Use Realtime Compute for Apache Flink to read from or write to OSS or OSS-HDFS - Object Storage Service

Realtime Compute for Apache Flink lets you read data from and write data to Object Storage Service (OSS) and Hadoop Distributed File System (HDFS) deployed on OSS (OSS-HDFS). After you configure the properties of the OSS or OSS-HDFS connector, Realtime Compute for Apache Flink automatically reads data from the specified path to use as an input stream. Then, Realtime Compute for Apache Flink writes the computation results in the specified format to the specified path in OSS or OSS-HDFS.

Prerequisites

Fully managed Flink must be activated. For more information, see Activate Realtime Compute for Apache Flink.
After you activate fully managed Flink, the created workspace appears on the Fully Managed Flink tab within 5 to 10 minutes.
The SQL job was created.
When you create the SQL job, select a Flink compute engine of Ververica Runtime (VVR) 8.0.1 or later. For more information, see Create a job.

Limits

You can read data from or write data to only OSS or OSS-HDFS services that are in the same Alibaba Cloud account.
When you write data to OSS, you cannot write data in row store formats, such as Avro, CSV, JSON, and Raw. For more information, see FLINK-30635.

Procedure

Navigate to the SQL draft creation page.
1. Log on to the Realtime Compute for Apache Flink management console.
2. Find the target workspace and click Console in the Actions column.
  The development console appears.
3. In the left navigation menu, choose Development > ETL.
In the SQL editor, write the Data Definition Language (DDL) and Data Manipulation Language (DML) code.
This example writes data from a source table in the `dir` path of the `srcbucket` bucket to a sink table in the `test` path of the `destbucket` bucket.
Note
If you want to use the following code to read data from OSS-HDFS, make sure that the OSS-HDFS service is enabled for the srcbucket and destbucket buckets.
```
CREATE TEMPORARY TABLE source_table (
 `file.name` STRING NOT NULL,
 `file.path` STRING NOT NULL METADATA
) WITH (
  'connector'='filesystem',
  'path'='oss://srcbucket/dir/',
  'format'='parquet'
);

CREATE TEMPORARY TABLE target_table(
 `name` STRING,
 `path` STRING 
) with (
  'connector'='filesystem',
  'path'='oss://destbucket/test/',
  'format'='parquet'
);

INSERT INTO target_table SELECT * FROM source_table ;
```
For more information about the metadata columns supported by the source table, such as file.path and file.name, and the use of WITH parameters, see Object Storage Service (OSS) connector.
Click Save.
Click Advanced Check.
The advanced check feature examines the SQL semantics of the job, network connectivity, and the metadata of the tables used by the job. You can also click SQL Optimization in the results area to view potential SQL threats and the corresponding optimization suggestions.
Click Deploy.
After you develop the job and complete the advanced check, you can deploy the job to the production environment.

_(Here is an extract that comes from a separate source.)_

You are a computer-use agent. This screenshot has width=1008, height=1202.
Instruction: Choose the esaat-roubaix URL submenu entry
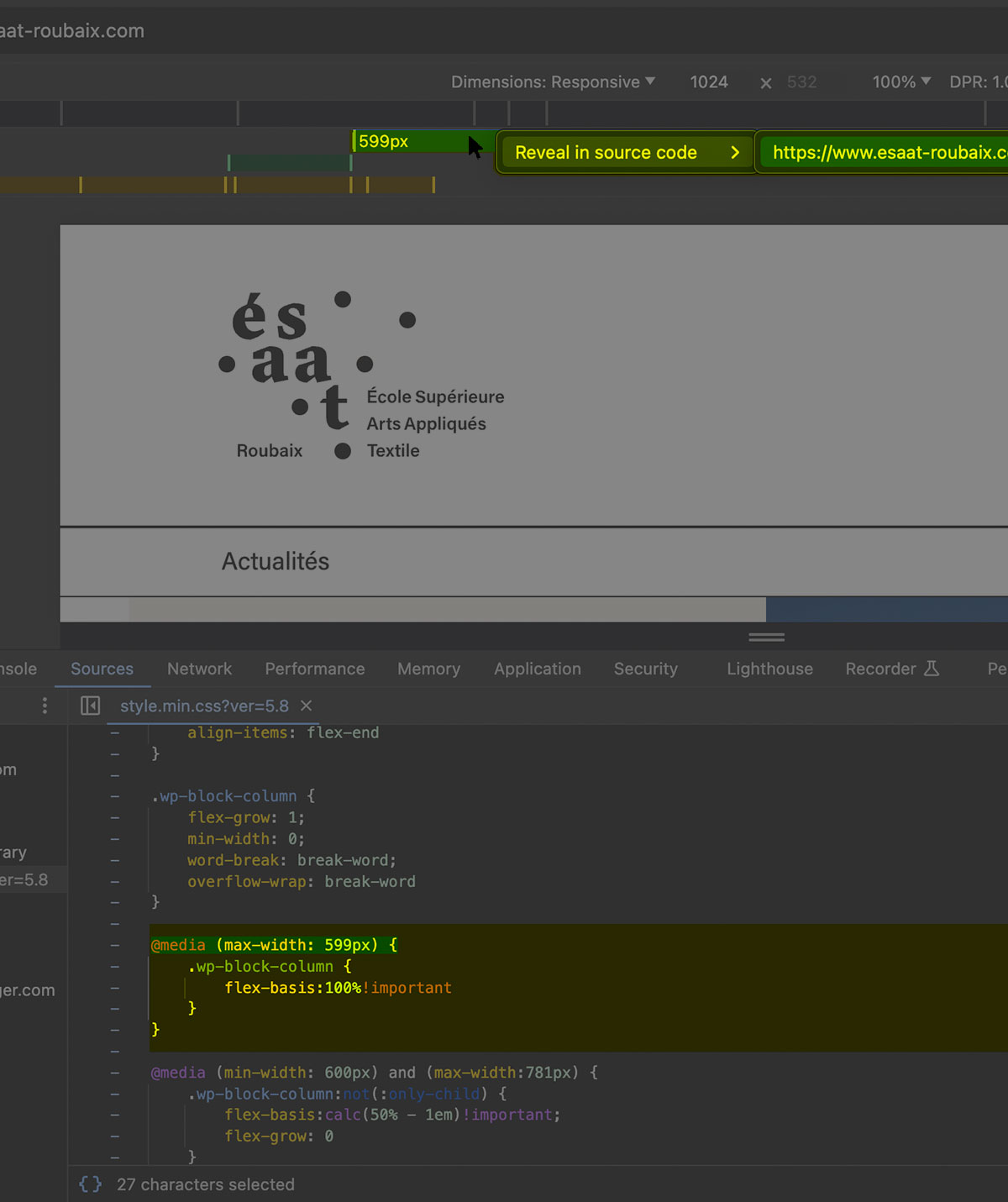click(886, 152)
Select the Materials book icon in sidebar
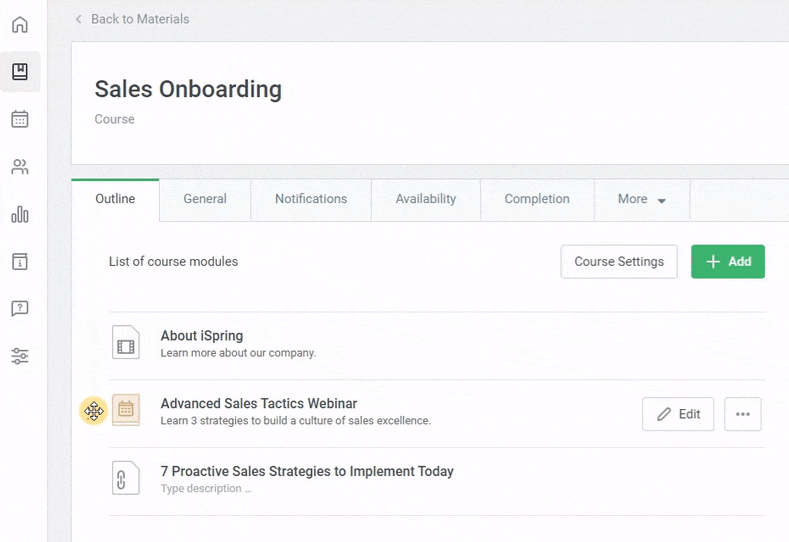 pyautogui.click(x=20, y=72)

(Optional) This step is required only if you read data from an OSS-HDFS service.

Click the job. On the Deployment Details tab, in the Running Parameter Configuration section, configure the AccessKey pair, Endpoint, and other information for the OSS-HDFS service as described below. Then, click Save.

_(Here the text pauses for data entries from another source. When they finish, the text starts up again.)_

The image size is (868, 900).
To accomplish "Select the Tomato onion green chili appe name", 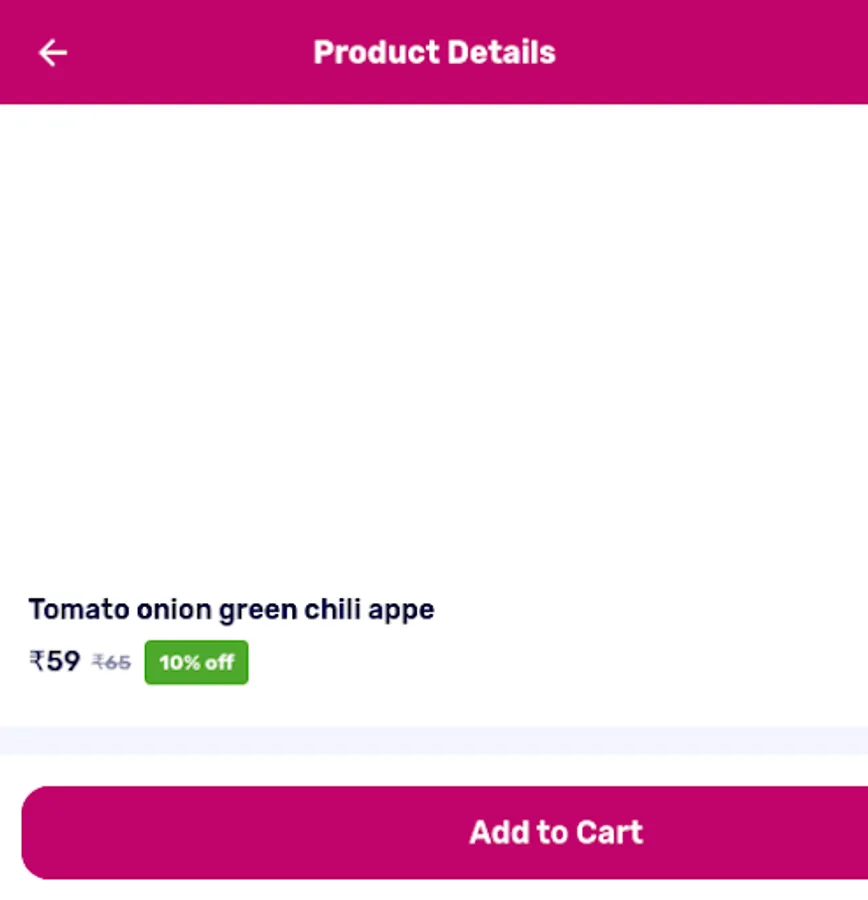I will pos(231,609).
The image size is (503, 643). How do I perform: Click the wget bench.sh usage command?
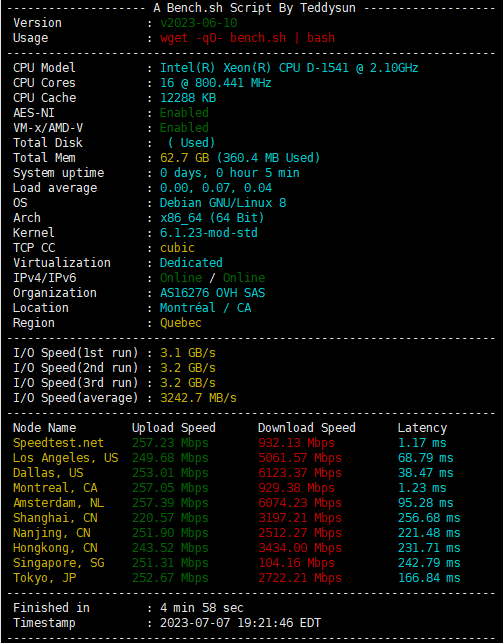(247, 38)
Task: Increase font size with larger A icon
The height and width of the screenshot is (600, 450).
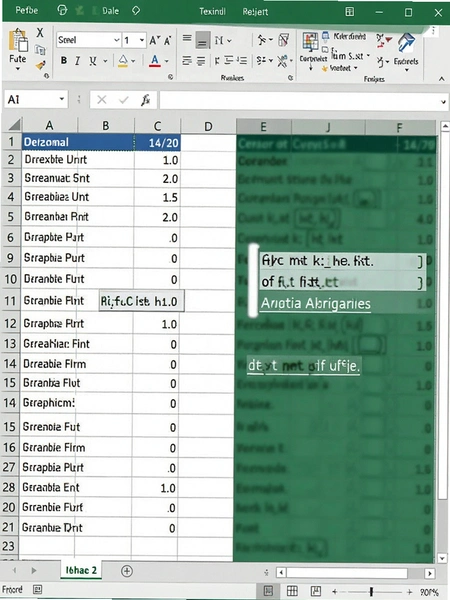Action: [x=154, y=40]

fs.oss.jindo.buckets: srcbucket;destbucket
fs.oss.jindo.accessKeyId: LTAI**************** 
fs.oss.jindo.accessKeySecret: yourAccessKeySecret
fs.oss.jindo.endpoint: cn-hangzhou.oss-dls.aliyuncs.com

The following table describes the configuration items.

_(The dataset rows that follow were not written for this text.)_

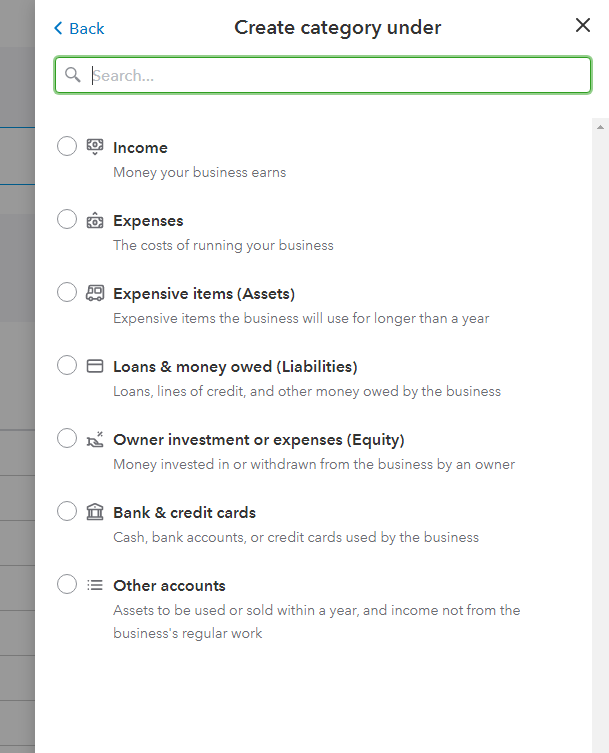The image size is (609, 753).
Task: Select the Loans & money owed radio button
Action: click(x=67, y=365)
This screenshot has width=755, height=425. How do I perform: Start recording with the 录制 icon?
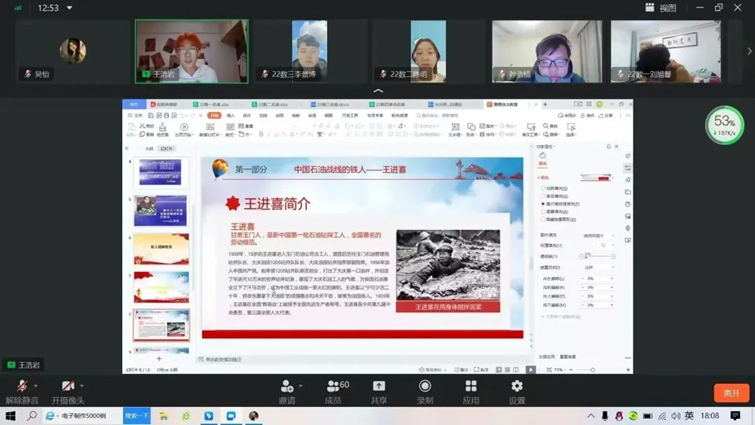[425, 387]
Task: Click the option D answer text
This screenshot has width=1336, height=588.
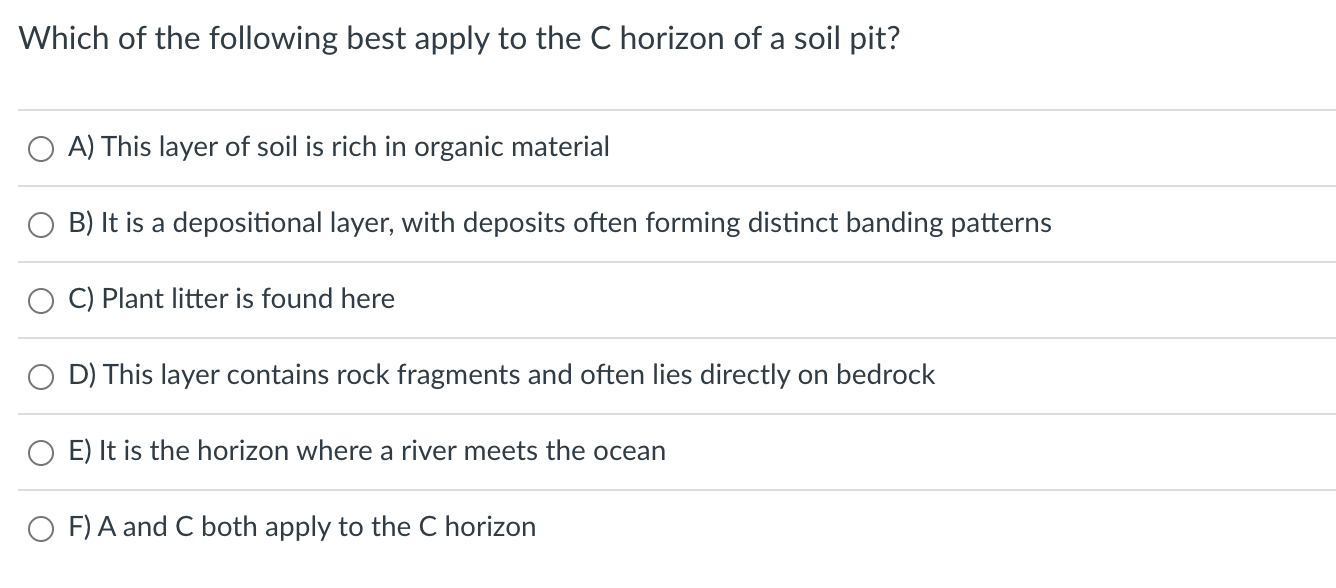Action: click(501, 375)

Configuration Item	Description
fs.oss.jindo.buckets	The name of the bucket where the source table data is located and the name of the bucket where the sink table data will be written. Separate bucket names with a semicolon (;). Example: `srcbucket;destbucket`.
fs.oss.jindo.accessKeyId	The AccessKey ID of your Alibaba Cloud account or a Resource Access Management (RAM) user. For information about how to obtain an AccessKey ID, see View the AccessKey information of a RAM user.
fs.oss.jindo.accessKeySecret	Use an existing AccessKey or create a new one. For more information, see Create an AccessKey pair. Note: To reduce the risk of an AccessKey secret leak, the AccessKey secret is displayed only when you create it. You cannot view it later. Make sure to store it securely.
fs.oss.jindo.endpoint	The endpoint of the OSS-HDFS service. Example: cn-hangzhou.oss-dls.aliyuncs.com.

On the Job O&M page, click Start, and wait for the job to enter the Running state.
View the data written to the specified storage path of the OSS or OSS-HDFS sink table.
If data is written to OSS, you can view it on the OSS tab of the file list in the OSS console. If data is written to OSS-HDFS, you can view it on the HDFS tab of the file list in the OSS console.